Feature 3: Hardware - PCR Machine & Fluorimeter
The PCR Machine or the Thermal Cycler is used to amplify DNA through the polymerase chain reaction. The machine goes through about 30-40 cycles with three steps that include denaturation, annealing, and extention. The redesigned PCR machine will have bigger holes for the samples to amplify a higher amount of DNA during the process. Also, there will be a LCD screen added to the side of the machine to easily enter the information from the cycles.
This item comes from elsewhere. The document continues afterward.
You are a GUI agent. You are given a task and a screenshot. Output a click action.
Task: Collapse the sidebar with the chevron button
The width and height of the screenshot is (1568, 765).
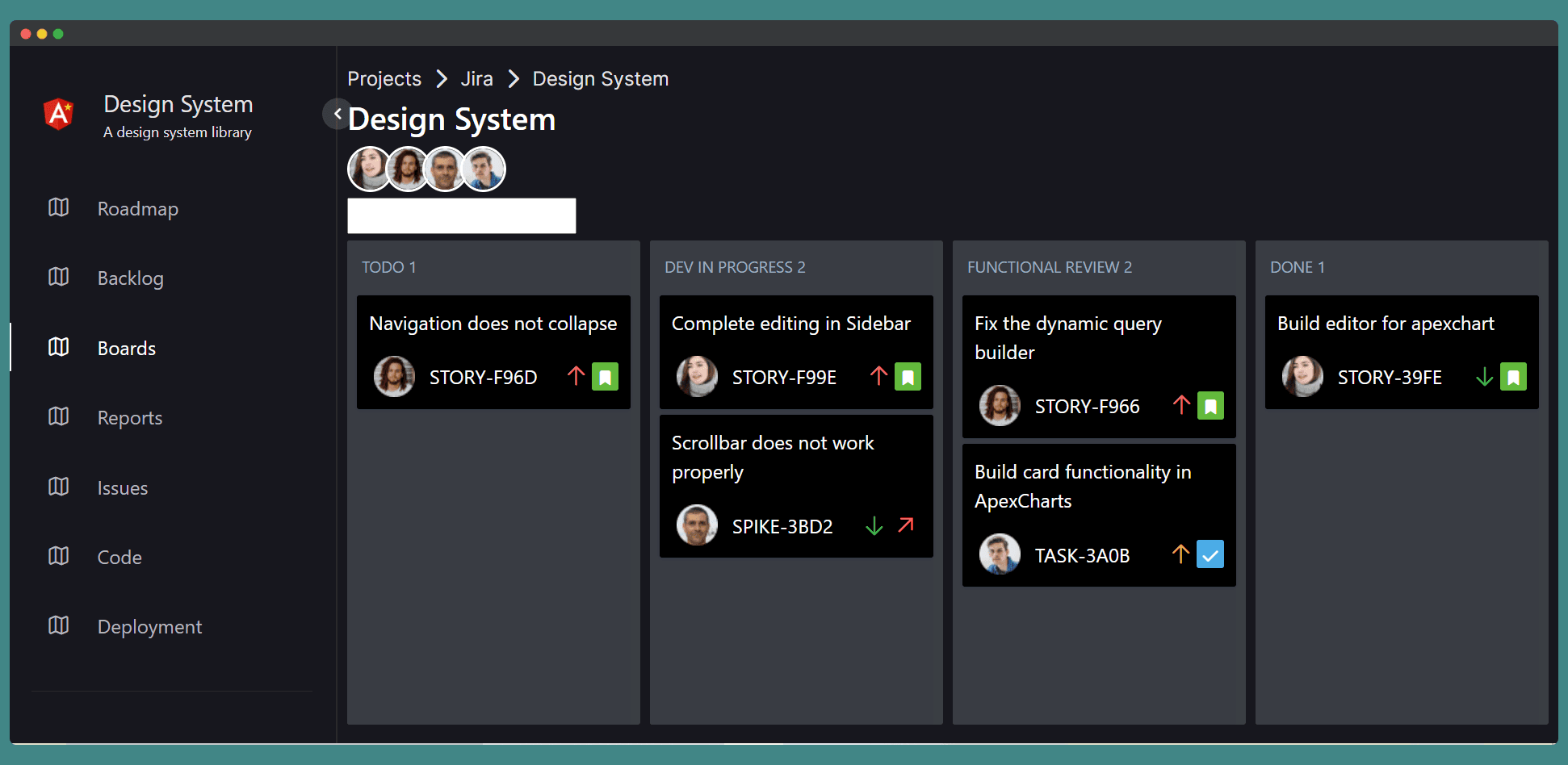[337, 114]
This would make the PCR process easier since it can be programmed right on the machine instead of having to plug the PCR into a computer.
Bonus Opportunity: What Bayesian Stats Imply About The BME100 Diagnostic Approach
The Bayesian statistics results show that the OpenPCR is not reliable at predicting the particular diabetes we looked at in this experiment. The probability that a patient will develop the disease and get a positive test result after using the PCR and fluorimeter was small and not close to 1. The probability that a patient will not develop a disease and get a negative result was higher than the positive correlation but was still not close to the optimal result of 1. This would not be an optimal method of predicting the diabetes we looked at in this experiment.